People who work in businesses where social influence operates are often paid for good luck, although they generally don’t suffer symmetrically from bad luck. This issue, of course, is central to the outrage about the financial crisis that occurred from 2007–2009. Many finance professionals, including bankers, traders, and brokers, collected outsized pay when the markets were ascending, capitalizing on good luck. But when the financial system nearly collapsed and a number of large firms went out of business, governments had to step in to stabilize the system. The gains were privatized and the losses were socialized, leading to a palpable sense of unfairness. Paying for luck is not limited to finance. It occurs in many fields, such as music, art, and movies. Even so, we should do our best to measure and reward success properly while acknowledging luck for what it is.
Building Skill
Whether or not you can improve your skill depends a great deal on where the activity lies on the luck-skill continuum. In cases where there is a clear relationship between cause and effect, and in activities that are stable and linear, deliberate practice is the only path to improvement. Near the skill side of the continuum, the quality of your performance provides dependable feedback on your progress when you’re trying to improve your skill. If an activity involves luck, then how well you do in the short run doesn’t tell you much about your skill, because you can do everything right and still fail, or you can do everything wrong and succeed. For activities near the luck side of the continuum, a good process is the surest path to success in the long run.
The bottom line is this. Accurate feedback is essential no matter where you are on the continuum.
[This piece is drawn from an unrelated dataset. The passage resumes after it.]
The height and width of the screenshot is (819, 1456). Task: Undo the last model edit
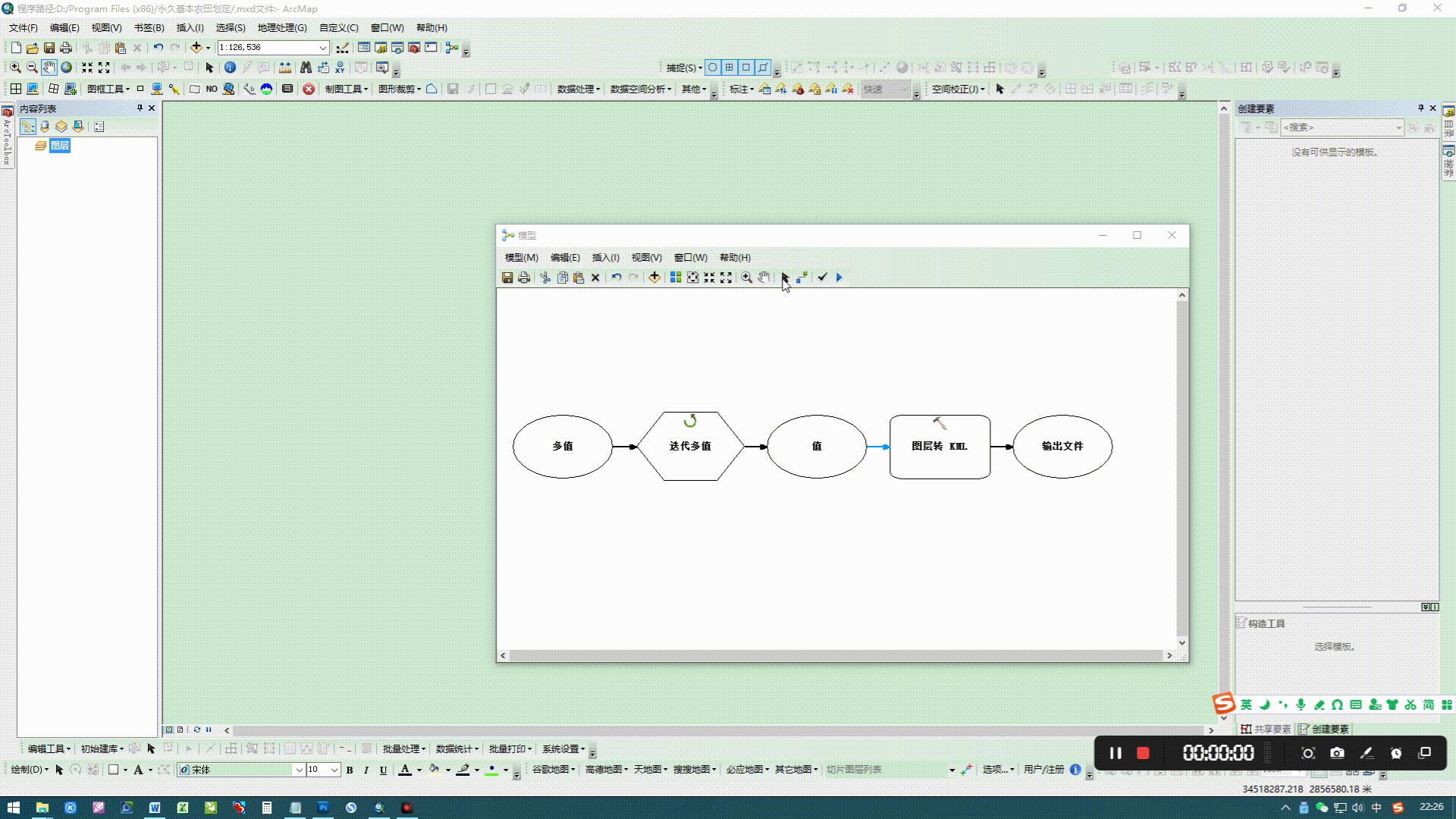point(615,278)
Improving your skill means constantly looking for ways to change your behavior, either because what you’re doing is wrong or because there’s a slightly better way of doing it. This is true whether you are a basketball player shooting free throws, a doctor performing surgery, an executive making acquisitions, or an investor buying stocks. No matter what your profession or level of expertise, the chances are very good that accurate feedback can improve your performance.
Dealing with Luck
By definition, luck is something that no one can control. But there are ways that you can manage it more effectively. In competitive interactions, the strong should seek to simplify to emphasize their advantage in skill and the weak should try to add randomness to dilute the stronger player’s advantage. This approach has proved useful in sports, business, and war, and yet many people fail to use it because of tradition, a lack of awareness, or because they are afraid of damaging their careers by doing something different and then failing.
In some cases, it is helpful for you to consider luck as equivalent to a lack of knowledge. In particular, in an activity dominated by luck, the relationship between cause and effect is difficult to discern. But organizations can now get a clearer sense of cause and effect than they had before through a combination of applied scientific methods and technology, thereby reducing the role of luck. Researchers can get a better understanding of how cause and effect interact through experiments that use both a control group and an experimental group. Scientists can now carry out experiments on a much larger and more cost effective scale because of new technology. That in turn is leading to large improvements in efficiency.